Tuesday, August 31, 2010

The limitations of Structure

(Written with some irony as I'm a Structural Biologist so quite a firm believer of the importance of structure at the atomic level).

The publishing of the O'Brien-Crossley-Karlson Shorebird Guide brought with it some fanfare of improved methods of ID by "birding by impression". I'm perhaps not as impressed as I could be by that idea, because I don't think it's novel - anyone that's spent any time birding is using structure (shape and posture, but also intangibles of behavior) anyway.

Since I belong to the often thought-provoking BIRDWG01 "Frontiers of Bird Identification" email list it's often very interesting to think about the discussions on there. In particular it's apparent that the structural appearance of a bird is often very heavily influenced by the posture that the photograph captures. It may be "typical" or "atypical" viewed through birders' eyes. I've developed an internal idea about how birders select ID point, which in terms of structure involves discarding a whole range of ambiguous views (or perhaps integrating them mentally) until a distinctive view is found from which one can make the ID. A photograph presents only one or a small number of views, and mayhem seems to sometimes break out by experienced birders trying to hammer the square peg into the round hole: an anomalous view of a typical species.

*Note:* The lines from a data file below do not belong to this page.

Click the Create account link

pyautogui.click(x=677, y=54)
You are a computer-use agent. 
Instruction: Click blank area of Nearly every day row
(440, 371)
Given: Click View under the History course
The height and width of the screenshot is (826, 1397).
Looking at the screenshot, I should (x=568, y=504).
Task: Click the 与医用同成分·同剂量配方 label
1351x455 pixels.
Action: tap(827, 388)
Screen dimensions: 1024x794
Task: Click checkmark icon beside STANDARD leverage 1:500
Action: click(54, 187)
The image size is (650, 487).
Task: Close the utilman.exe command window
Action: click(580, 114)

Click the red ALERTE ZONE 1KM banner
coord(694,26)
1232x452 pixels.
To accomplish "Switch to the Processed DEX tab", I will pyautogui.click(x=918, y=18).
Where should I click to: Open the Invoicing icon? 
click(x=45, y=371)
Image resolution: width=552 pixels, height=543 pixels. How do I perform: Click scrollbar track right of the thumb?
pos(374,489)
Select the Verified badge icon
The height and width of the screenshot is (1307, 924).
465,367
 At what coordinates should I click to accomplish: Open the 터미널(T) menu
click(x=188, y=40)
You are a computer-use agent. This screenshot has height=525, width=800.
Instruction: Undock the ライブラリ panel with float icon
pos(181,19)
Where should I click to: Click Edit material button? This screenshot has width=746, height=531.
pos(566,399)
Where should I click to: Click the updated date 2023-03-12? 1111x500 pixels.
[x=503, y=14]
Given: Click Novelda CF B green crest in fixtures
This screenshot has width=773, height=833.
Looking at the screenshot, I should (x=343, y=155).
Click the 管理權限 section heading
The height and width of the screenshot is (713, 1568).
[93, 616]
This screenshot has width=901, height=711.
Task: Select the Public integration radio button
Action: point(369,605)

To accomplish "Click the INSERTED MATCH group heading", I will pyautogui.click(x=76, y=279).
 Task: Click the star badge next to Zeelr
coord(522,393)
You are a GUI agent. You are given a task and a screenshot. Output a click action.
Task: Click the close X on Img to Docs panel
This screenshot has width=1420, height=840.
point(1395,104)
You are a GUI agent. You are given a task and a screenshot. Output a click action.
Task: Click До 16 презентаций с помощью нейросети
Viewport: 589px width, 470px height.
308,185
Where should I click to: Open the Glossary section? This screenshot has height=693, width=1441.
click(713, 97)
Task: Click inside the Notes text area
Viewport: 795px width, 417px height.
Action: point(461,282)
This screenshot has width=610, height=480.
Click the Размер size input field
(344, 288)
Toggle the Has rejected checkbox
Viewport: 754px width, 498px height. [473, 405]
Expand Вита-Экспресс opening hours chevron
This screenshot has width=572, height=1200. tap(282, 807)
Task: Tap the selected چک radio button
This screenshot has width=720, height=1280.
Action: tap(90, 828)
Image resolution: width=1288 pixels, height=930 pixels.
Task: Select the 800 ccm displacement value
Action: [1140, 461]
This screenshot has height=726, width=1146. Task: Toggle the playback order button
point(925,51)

Although color perception may be skewed by lighting in photographs (or to a lesser extent by post-processing), I find that structure is especially vulnerable to this. I've seen shorebird structure vary all over the place in a series of photographs. To whit: two recent BIRDWG01 discussions on a bright alternate White-rumped Sandpiper from Canada and a first fall immature Sanderling from Bolivia in prebasic molt. In both cases one of the strongest proponents of structure as a primary ID point identified the former as Western Sandpiper and the latter as White-rumped. Whoops. Particularly in the latter case where I was induced to go dig out my own photos of the White-rumped & Sanderling group to check my overall impression (color and bill structure) against the photographs. And it looked even more like a Sanderling after that exercise than it did on my first impression. Plumage coloration and pattern were definitively Sanderling from my perspective.

Which leads me to suggest: structure is overrated, particularly when identifying from photographs. Often very important, sometimes definitive, but also perhaps overrated and certainly not revolutionary. Birding has been going on for too long, practiced by too many people, for anyone to come along with revolutionary ID points across entire classes of birds. While genetics may radically revise how we view species distribution and what it means to be a species, I somehow doubt that morphological considerations are going to overwhelm those of plumage color and pattern any time soon.